TASK DIRECTIONS => Write each entry out once more, please, precisely as shown.

(Records from a collection)
++++

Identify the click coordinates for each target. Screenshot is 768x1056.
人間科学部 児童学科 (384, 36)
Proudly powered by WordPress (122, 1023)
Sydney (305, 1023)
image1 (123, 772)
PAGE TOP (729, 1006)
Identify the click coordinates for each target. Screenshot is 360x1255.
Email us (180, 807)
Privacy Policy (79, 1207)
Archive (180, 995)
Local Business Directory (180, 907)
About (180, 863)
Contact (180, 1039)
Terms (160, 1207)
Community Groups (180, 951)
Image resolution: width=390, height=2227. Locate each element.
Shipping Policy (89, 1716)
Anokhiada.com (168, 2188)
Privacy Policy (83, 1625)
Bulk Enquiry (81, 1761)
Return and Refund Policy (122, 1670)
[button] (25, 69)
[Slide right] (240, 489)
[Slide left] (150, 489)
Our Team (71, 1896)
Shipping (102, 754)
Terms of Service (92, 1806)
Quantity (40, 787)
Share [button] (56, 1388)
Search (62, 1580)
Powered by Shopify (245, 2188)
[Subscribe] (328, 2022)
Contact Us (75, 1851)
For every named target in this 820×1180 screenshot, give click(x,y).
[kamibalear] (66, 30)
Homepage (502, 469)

++++

SOLUTION TO THIS TASK =>
Identify the click coordinates for each target. Screenshot is 768x1056.
人間科学部 児童学科 (384, 36)
Proudly powered by WordPress (122, 1023)
Sydney (305, 1023)
image1 (123, 772)
PAGE TOP (729, 1006)
Identify the click coordinates for each target. Screenshot is 360x1255.
Email us (180, 807)
Privacy Policy (79, 1207)
Archive (180, 995)
Local Business Directory (180, 907)
About (180, 863)
Contact (180, 1039)
Terms (160, 1207)
Community Groups (180, 951)
Image resolution: width=390, height=2227. Locate each element.
Shipping Policy (89, 1716)
Anokhiada.com (168, 2188)
Privacy Policy (83, 1625)
Bulk Enquiry (81, 1761)
Return and Refund Policy (122, 1670)
[button] (25, 69)
[Slide right] (240, 489)
[Slide left] (150, 489)
Our Team (71, 1896)
Shipping (102, 754)
Terms of Service (92, 1806)
Quantity (40, 787)
Share [button] (56, 1388)
Search (62, 1580)
Powered by Shopify (245, 2188)
[Subscribe] (328, 2022)
Contact Us (75, 1851)
For every named target in this 820×1180 screenshot, give click(x,y).
[kamibalear] (66, 30)
Homepage (502, 469)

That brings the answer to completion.